• [Work to do]:
Print every line from the first one through the line containing "Looking at the screenshot, I should click(x=376, y=278).", reproducing each without any change.
+++
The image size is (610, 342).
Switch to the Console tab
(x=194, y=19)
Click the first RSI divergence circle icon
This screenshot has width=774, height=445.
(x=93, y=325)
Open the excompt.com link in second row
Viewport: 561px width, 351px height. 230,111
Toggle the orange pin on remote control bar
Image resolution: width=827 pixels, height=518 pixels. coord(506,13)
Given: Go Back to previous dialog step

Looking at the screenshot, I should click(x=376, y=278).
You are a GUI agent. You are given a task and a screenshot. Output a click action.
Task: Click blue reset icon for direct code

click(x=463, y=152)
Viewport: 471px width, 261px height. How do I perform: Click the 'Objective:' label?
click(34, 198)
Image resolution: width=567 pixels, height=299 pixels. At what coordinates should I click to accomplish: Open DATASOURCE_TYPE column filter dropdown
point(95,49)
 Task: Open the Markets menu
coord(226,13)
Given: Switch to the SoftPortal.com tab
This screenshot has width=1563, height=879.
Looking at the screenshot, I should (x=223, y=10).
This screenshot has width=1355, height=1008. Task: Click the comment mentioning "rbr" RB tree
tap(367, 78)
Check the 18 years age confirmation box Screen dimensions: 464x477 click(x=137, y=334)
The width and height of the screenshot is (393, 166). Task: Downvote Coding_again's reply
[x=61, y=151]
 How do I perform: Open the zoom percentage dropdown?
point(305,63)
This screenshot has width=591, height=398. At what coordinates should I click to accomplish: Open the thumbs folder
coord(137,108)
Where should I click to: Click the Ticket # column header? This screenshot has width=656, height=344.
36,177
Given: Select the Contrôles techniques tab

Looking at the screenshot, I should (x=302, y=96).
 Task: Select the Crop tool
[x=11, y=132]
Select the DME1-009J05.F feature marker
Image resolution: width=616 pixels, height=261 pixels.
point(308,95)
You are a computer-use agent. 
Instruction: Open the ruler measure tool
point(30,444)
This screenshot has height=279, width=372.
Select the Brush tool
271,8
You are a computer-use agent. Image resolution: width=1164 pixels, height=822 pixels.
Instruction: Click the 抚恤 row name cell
+++
• [Final result]:
The image size is (610, 342).
Switch to the Console tab
(x=194, y=19)
Click the first RSI divergence circle icon
This screenshot has width=774, height=445.
(x=93, y=325)
Open the excompt.com link in second row
Viewport: 561px width, 351px height. 230,111
Toggle the orange pin on remote control bar
Image resolution: width=827 pixels, height=518 pixels. coord(506,13)
Given: Go Back to previous dialog step

Looking at the screenshot, I should click(x=376, y=278).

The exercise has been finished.